The conference will adopt an exploratory workshop format with the aim of creating new trajectories of thought. This is by deliberately veering away from conventional paper presentations followed by a discussion toward a more open-ended but at the same time intellectually intensive framework. The success of the conference will therefore depend on participants’ commitment, which will involve a fair amount of in advance preparation. First, each participant is required to submit beforehand a concise position or ‘provocation’ paper consisting of 1000 words, or 2 pages. These position papers will be used as a starting point for opening the discussion, and need not include polished statements or comprehensive conclusions/arguments but should present ideas or cases in relation to the overarching theme.

All participants will be expected to read all positions papers, which will be made available electronically well before the conference. Participants are also expected to come well prepared with comments and feedback. A /chair/ will be assigned for each session, and those selected for the job will be contacted with specific instructions. Each session will begin by a short recap of relevant position papers, followed by invited responses by 2-3 discussants, continuing with an open discussion. The overall idea is to build on previous reading and preparation by participants in order to advance in our thinking on the conference themes as far as possible.

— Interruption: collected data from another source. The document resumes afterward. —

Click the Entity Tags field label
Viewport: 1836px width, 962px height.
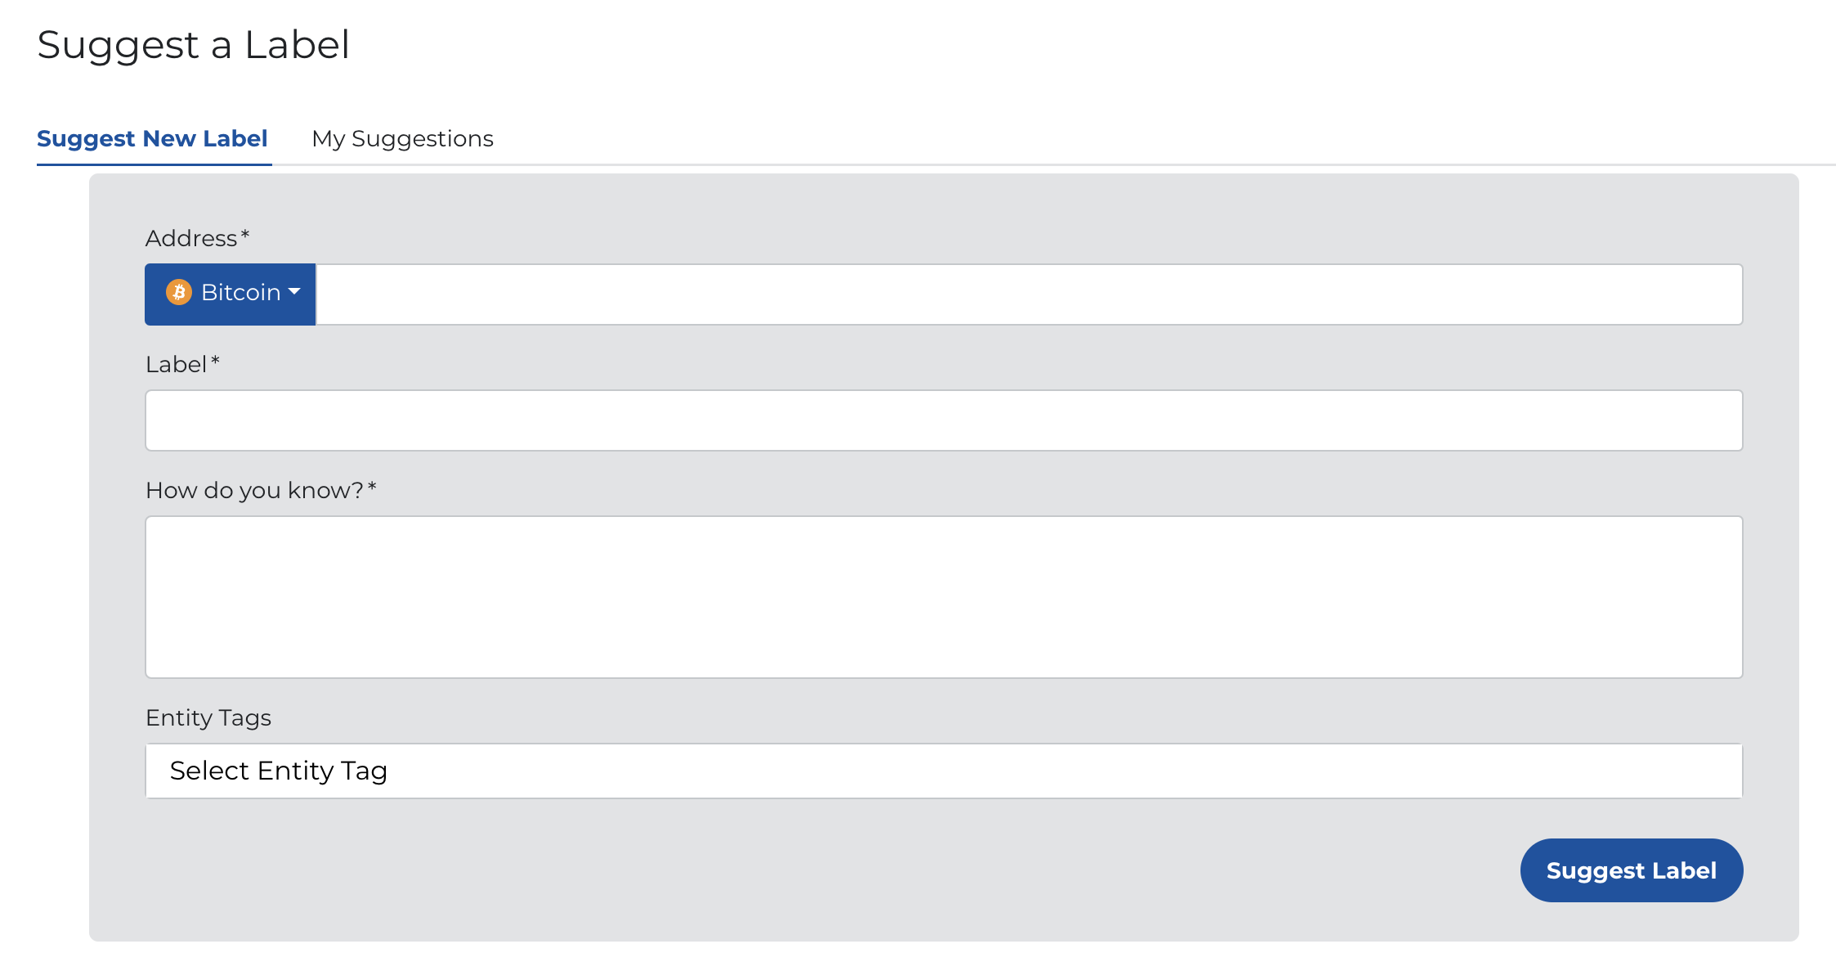click(208, 717)
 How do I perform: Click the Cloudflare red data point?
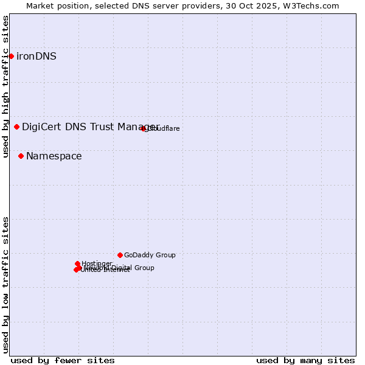click(x=144, y=128)
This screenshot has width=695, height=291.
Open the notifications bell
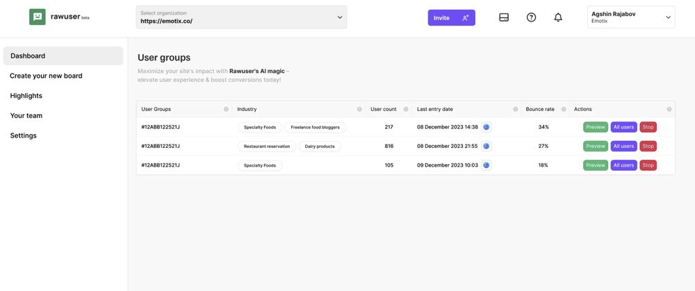click(x=558, y=17)
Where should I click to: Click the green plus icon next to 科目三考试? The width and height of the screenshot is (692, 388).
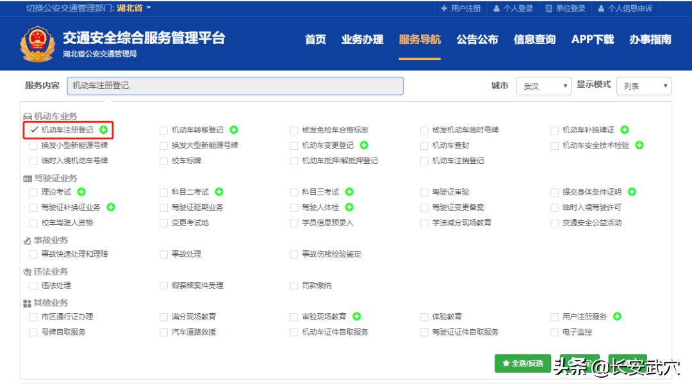[x=349, y=191]
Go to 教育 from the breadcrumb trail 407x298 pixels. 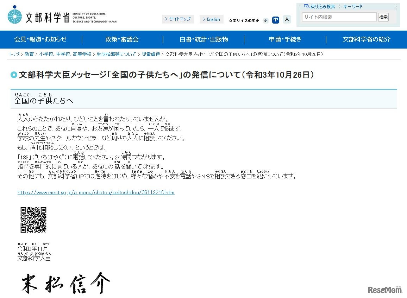coord(29,55)
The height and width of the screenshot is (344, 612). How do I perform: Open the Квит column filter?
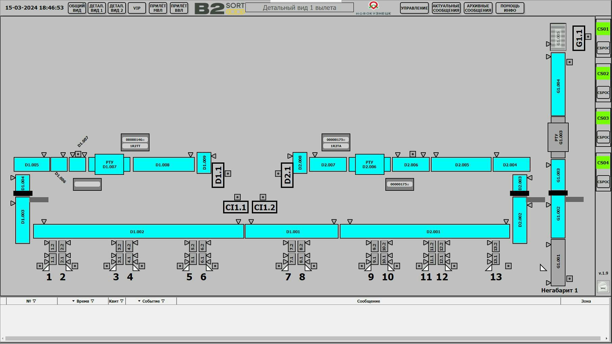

During Day II of the conference there will be a walk-and-talk session where participants will be encouraged to step outside and walk in groups through the magnificent Sigtuna area while continuing the conversation. These walking-and-talking discussion groups will then reconvene to a full plenum discussion. Later that day there will be a screening or performance in relation to the theme of digital vulnerability. On the final day there will be a writing session. The conference will end with a final plenary with keynote speakers and respondents, and an assigned discussant who will be asked to also round up the conference in a brief endnote. This will be followed by an open discussion with a focus on how to move further within DIGMEX in terms of conferences, workshops, publications and research collaborations.

*//*

*/Important dates/*

Deadline for abstracts of 200 words, bio and contact details: *March 15, 2017* (Send them to (katerina.linden /at/ ims.su.se))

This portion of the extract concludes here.